Speaker
Tim Head
(CERN)
Description
LHCb is a dedicated experiment to study New Physics in the decays of heavy hadrons at the Large Hadron Collider (LHC) at CERN. Heavy hadrons are identified through their flight distance in the Vertex Locator (VELO), and hence the detector is critical for both the trigger and offline physics analyses.
The VELO is the retractable silicon-strip detector surrounding the LHCb interaction point. It is located only 7 mm from the LHC beam during normal LHC operation, once moved into its closed position for each LHC fill when stable beams are obtained. During insertion the detector is centred around the LHC beam by the online reconstruction of the primary vertex position. Both VELO halves comprise 21 silicon micro-strip modules each. A module is made of two n+-on-n 300 mum thick half-disc sensors with R-measuring and Phi-measuring micro-strip geometry, mounted on a carbon fibre support paddle. The minimum pitch is approximately 40 mum. The detector is also equipped with the only n-on-p sensors operating at the LHC.
The detectors are operated in vacuum and a bi-phase CO2 cooling system is used. The signals read out with analogue front-end chips are subsequently processed by a set of algorithms in FPGA processing boards.
The VELO has been performing very successfully during the first run of the LHC in 2010-12.
Possible effects of radiation damage have been monitored and studied in detail throughout this period. Indeed the VELO module sensors receive a large and non-uniform radiation dose having inner and outer radii of only 7 and 42 mm, respectively. A maximum dose of 1.2 x 1014 1 MeV neutron equivalent /cm2 was received in the innermost region of the sensors for the combined 2010-12 run I (3.4 fb-1 of delivered data). Being operated in an extreme and highly non-uniform radiation environment, type-inversion of the inner part of the n-on-n sensors has already been measured.

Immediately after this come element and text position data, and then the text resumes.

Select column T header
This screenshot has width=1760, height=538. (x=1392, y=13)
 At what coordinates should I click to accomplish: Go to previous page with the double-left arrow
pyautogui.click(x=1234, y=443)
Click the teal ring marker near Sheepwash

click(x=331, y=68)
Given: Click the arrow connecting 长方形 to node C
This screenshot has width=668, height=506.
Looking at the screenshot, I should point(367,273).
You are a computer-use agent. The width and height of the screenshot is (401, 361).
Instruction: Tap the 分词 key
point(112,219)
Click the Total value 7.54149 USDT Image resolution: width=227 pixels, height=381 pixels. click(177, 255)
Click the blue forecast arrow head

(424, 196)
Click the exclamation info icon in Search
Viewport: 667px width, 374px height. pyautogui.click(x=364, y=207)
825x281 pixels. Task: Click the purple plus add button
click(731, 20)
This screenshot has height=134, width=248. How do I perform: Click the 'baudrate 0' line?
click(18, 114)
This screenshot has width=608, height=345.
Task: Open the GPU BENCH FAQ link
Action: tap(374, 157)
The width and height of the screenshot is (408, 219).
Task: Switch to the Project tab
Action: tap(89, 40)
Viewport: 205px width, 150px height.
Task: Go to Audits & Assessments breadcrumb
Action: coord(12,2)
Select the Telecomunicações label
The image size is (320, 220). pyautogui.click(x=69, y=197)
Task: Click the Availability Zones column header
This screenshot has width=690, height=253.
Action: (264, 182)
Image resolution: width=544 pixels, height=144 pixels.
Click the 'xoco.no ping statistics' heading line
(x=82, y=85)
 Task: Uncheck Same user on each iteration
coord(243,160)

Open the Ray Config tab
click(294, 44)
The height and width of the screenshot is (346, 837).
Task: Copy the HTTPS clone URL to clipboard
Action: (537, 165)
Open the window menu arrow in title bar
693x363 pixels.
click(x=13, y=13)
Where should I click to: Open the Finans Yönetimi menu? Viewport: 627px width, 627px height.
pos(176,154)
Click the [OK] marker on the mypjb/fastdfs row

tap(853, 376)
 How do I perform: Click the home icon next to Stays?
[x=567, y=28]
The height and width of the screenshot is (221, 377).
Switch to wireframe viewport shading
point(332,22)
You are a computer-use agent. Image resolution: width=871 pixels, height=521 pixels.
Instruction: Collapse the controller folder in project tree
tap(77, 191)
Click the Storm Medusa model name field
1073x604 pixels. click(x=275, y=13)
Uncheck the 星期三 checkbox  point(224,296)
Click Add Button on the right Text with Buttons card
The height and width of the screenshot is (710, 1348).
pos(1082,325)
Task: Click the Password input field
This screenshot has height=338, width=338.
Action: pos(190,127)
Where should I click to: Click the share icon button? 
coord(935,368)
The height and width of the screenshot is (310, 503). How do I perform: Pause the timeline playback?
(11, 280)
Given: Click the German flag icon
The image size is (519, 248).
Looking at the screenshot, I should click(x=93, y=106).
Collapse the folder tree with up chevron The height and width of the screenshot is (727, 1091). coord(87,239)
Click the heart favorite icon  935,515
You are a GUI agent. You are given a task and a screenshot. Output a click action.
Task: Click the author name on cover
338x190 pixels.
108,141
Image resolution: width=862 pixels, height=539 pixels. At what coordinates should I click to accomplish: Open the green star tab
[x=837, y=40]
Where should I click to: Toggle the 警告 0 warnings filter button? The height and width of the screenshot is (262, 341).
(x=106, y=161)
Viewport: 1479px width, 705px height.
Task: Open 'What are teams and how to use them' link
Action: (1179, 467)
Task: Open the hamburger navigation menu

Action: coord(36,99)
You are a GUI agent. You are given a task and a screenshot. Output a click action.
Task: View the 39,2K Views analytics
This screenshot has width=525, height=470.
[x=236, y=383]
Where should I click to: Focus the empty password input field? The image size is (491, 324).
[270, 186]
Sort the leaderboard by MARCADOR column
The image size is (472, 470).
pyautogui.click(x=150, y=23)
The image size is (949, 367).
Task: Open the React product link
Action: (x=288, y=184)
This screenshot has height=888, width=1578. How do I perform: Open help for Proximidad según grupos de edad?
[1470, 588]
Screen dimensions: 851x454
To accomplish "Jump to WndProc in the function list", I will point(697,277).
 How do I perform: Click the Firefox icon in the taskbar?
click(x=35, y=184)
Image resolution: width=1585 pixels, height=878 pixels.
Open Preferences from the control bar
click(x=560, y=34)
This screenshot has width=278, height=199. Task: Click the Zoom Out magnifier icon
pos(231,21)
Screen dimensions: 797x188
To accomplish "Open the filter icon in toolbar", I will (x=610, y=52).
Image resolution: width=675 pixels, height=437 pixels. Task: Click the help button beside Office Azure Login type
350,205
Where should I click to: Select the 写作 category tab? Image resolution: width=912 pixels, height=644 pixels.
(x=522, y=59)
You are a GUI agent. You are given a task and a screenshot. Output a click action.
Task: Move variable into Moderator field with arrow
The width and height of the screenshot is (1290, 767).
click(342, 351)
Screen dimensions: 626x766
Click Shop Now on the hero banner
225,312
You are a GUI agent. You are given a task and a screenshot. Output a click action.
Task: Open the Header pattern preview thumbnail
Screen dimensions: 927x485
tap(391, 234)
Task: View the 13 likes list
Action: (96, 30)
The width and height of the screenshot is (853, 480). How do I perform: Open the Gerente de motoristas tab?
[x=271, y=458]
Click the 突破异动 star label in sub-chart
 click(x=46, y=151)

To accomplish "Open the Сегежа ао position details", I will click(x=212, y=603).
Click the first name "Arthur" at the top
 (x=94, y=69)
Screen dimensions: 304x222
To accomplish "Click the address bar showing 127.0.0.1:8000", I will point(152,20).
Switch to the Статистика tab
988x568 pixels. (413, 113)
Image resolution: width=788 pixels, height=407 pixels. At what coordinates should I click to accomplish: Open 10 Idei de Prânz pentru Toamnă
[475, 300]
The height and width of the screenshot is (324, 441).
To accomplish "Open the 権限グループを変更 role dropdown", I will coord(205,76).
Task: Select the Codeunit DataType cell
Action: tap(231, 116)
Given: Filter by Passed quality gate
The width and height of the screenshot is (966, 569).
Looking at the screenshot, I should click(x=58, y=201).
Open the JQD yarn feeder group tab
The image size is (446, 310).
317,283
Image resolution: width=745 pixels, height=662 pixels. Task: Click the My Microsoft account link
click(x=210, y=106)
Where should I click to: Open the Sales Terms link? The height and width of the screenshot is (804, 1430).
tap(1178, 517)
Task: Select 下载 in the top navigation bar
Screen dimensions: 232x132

The radiation damage in the detector is monitored and studied in three ways: (1) dependence of sensor currents on voltage and temperature; (2) measurement of the effective depletion voltage of the sensors from the charge collection efficiency and from studying the noise versus voltage behaviour; and (3) cluster finding efficiency. Results will be presented in all three areas with the most recent results from the full run I.